• Questões do material
1. No texto sobre a plástica íntima, que dois riscos sérios os médicos atribuem à operação?
2. Reproduza literalmente o trecho do texto sobre a plástica íntima que começa nas palavras "Não entendi a" e termina após as palavras "ao tecido nervoso.".

• Trecho selecionado

_ _ _ _

Não entendi a comoção em torno da plástica íntima
IVAN MARTINS
A notícia provocou o barulho de sempre. As moças engajadas foram às redes sociais dizer que esse tipo de operação representa uma violência social inaceitável. Os homens que amam as mulheres declararam seu amor incondicional a qualquer forma sagrada de vagina. Em dois minutos, apareceram dezenas de médicos explicando como a operação – embora simples e rápida – exige uma recuperação cuidadosa (um mês sem sexo!) e acarreta dois riscos sérios: infecção e perda de sensibilidade vaginal, por dano ao tecido nervoso.
Confesso que, neste tipo de assunto, estou me tornando um pessimista.
As pessoas farão coisas cada vez mais malucas com seus corpos, não importa o que a gente ache ou diga. Acredito que isso exterioriza o enorme mal estar interior com elas mesmas, que precisa ganhar forma de algum jeito. Se puderem redesenhar seus corpos – da forma como não conseguem alterar seus sentimentos – farão isso cada vez mais agressivamente, sob qualquer desculpa, inclusive a de se tornar mais atraentes. Temo que no futuro vivamos num livro de ficção científica de Willian Gibson, em que os personagens têm olhos cor de rubis, vaginas artificiais nas coxas e carregam clitóris embaixo dos braços. Eu chamaria isso de inferno, mas muitos acharão que é o paraíso.

_ _ _ _

• Amostra de dados
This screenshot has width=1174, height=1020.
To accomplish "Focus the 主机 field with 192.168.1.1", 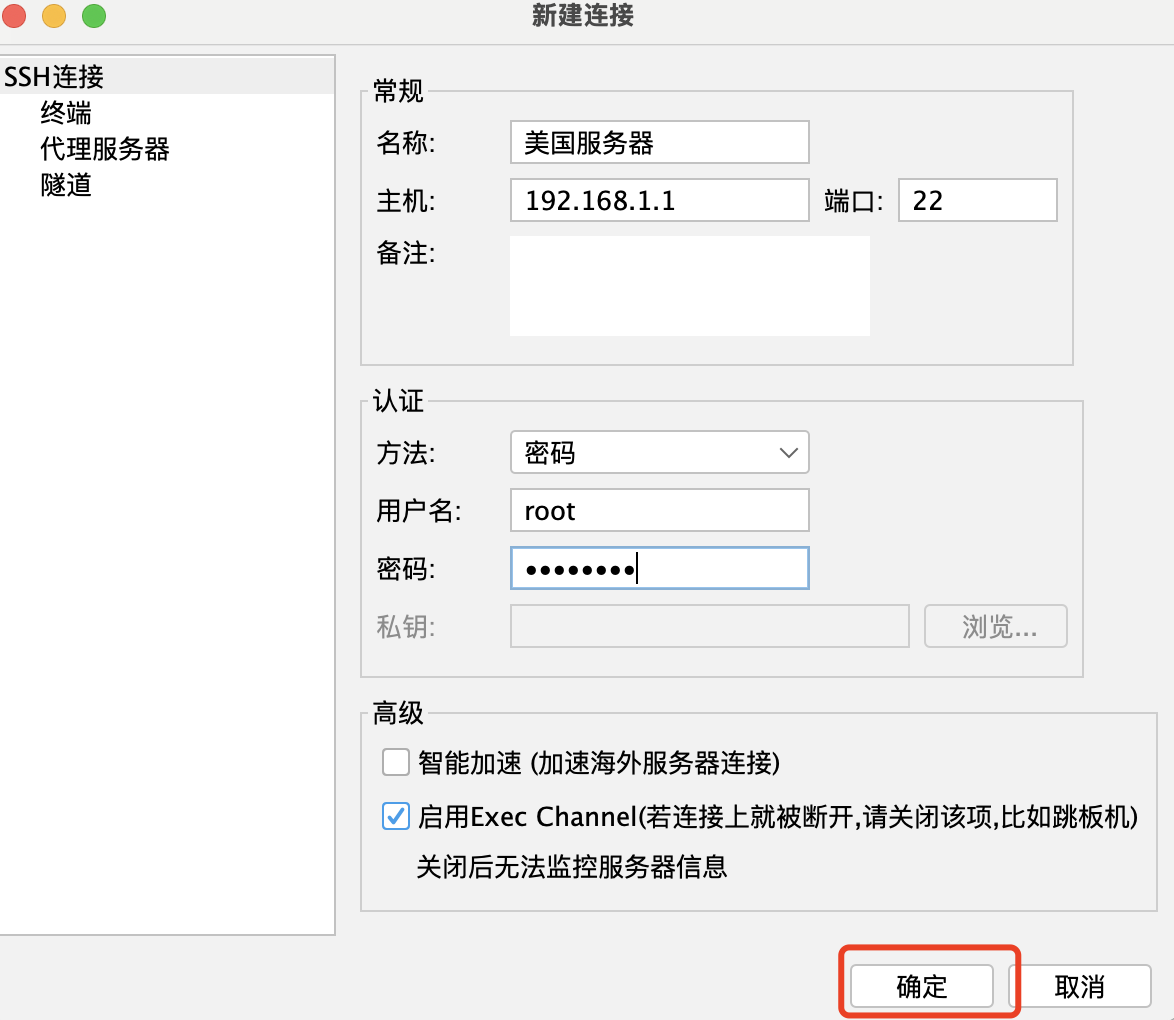I will pos(658,201).
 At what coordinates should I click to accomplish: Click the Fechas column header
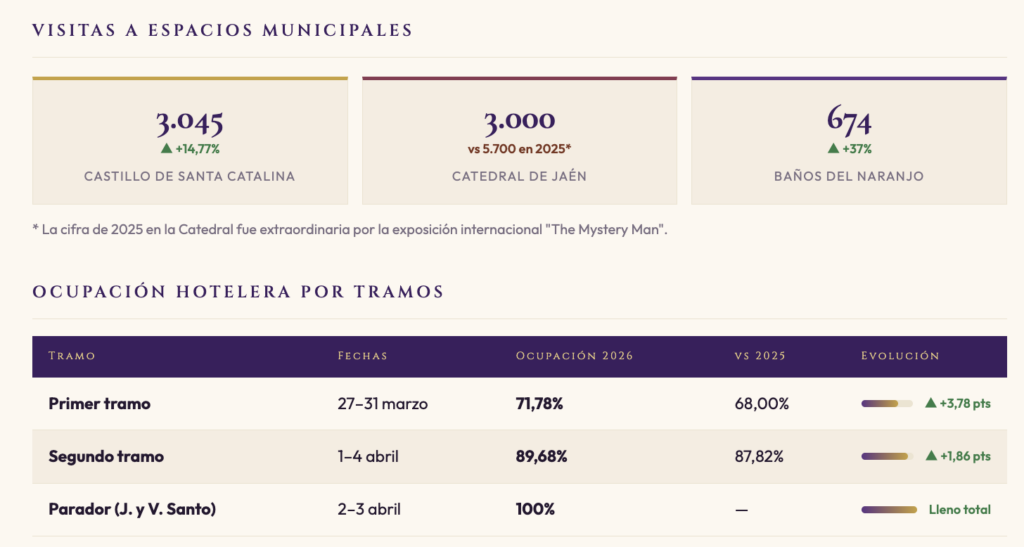[x=362, y=356]
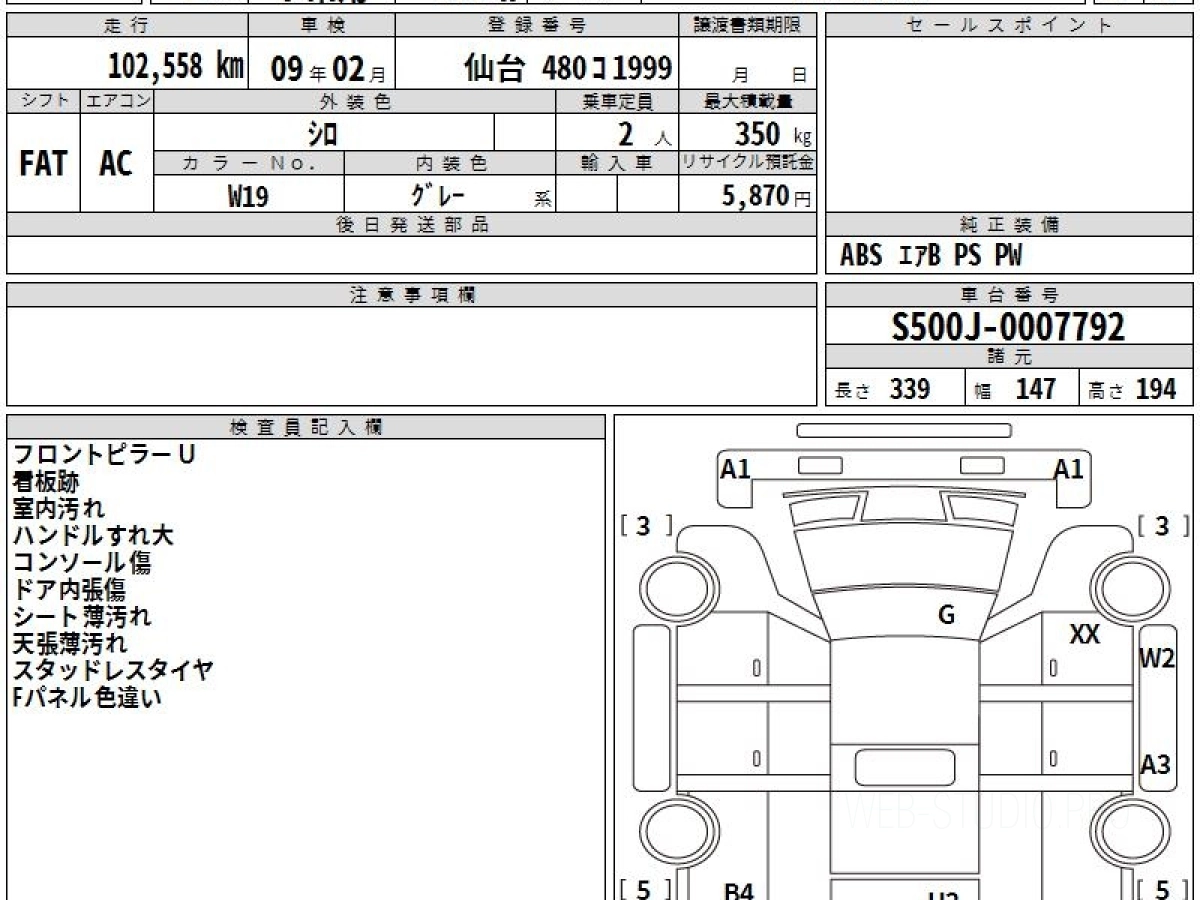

_ _ _ _

• Soluções das tarefas
1. Infecção e perda de sensibilidade vaginal, por dano ao tecido nervoso.

2.
Não entendi a comoção em torno da plástica íntima
IVAN MARTINS
A notícia provocou o barulho de sempre. As moças engajadas foram às redes sociais dizer que esse tipo de operação representa uma violência social inaceitável. Os homens que amam as mulheres declararam seu amor incondicional a qualquer forma sagrada de vagina. Em dois minutos, apareceram dezenas de médicos explicando como a operação – embora simples e rápida – exige uma recuperação cuidadosa (um mês sem sexo!) e acarreta dois riscos sérios: infecção e perda de sensibilidade vaginal, por dano ao tecido nervoso.